*What you are asked to do:*
Which lines run from the line with "Task: Click the green Buy it now button" to the end of the entries? Write out exactly those, leaving out the pictures.

*Extracted information:*
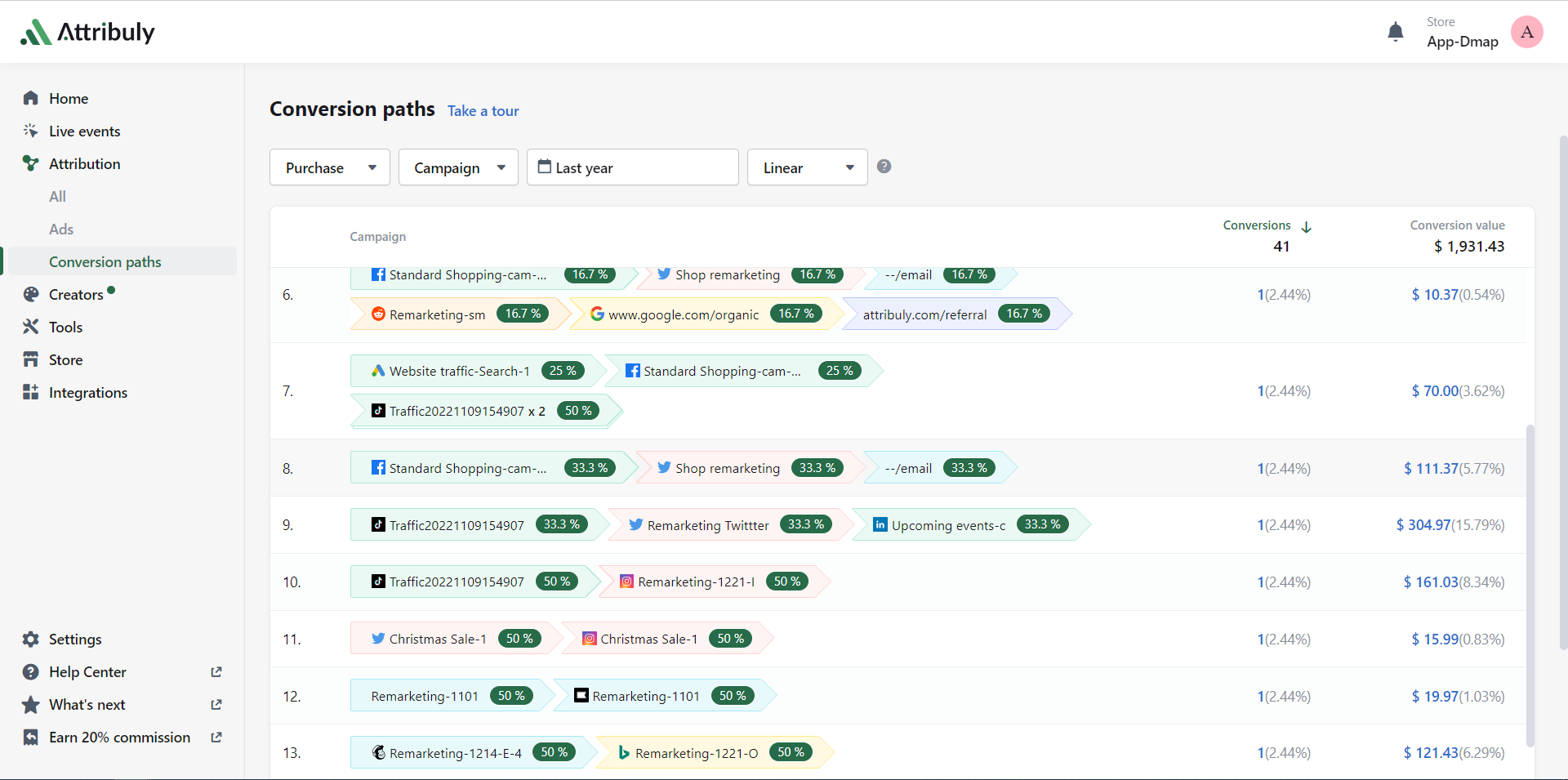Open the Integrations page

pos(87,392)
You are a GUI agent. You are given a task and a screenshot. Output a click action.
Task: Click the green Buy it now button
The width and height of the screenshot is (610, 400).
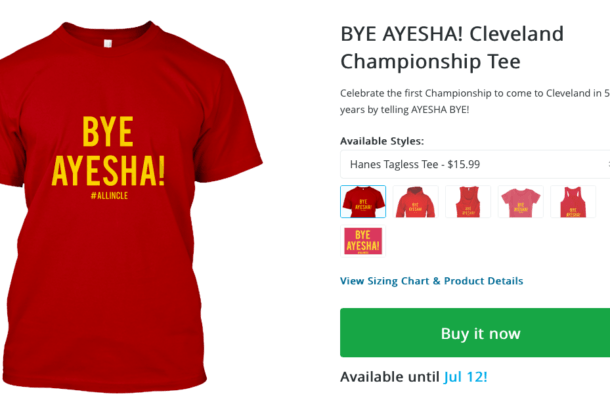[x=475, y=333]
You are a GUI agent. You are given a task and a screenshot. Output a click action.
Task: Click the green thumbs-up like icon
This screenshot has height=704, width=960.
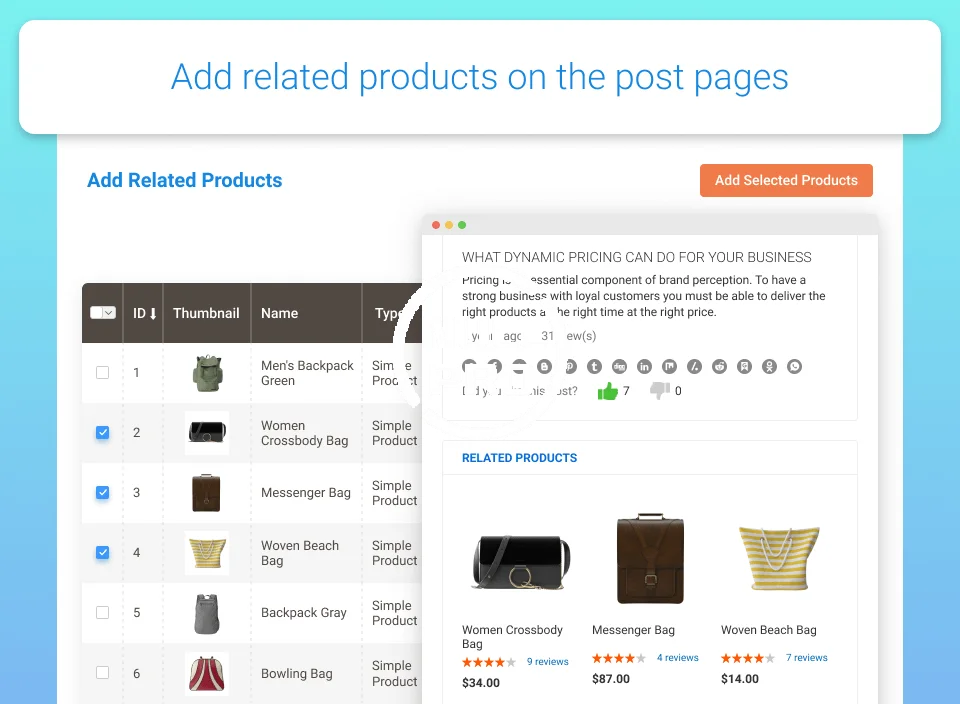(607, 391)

*Response area:*
Task: Click the green Buy it now button
The width and height of the screenshot is (610, 400).
[x=475, y=333]
You are a GUI agent. You are given a task and a screenshot. Output a click action.
Task: Click the green thumbs-up like icon
This screenshot has height=704, width=960.
(607, 391)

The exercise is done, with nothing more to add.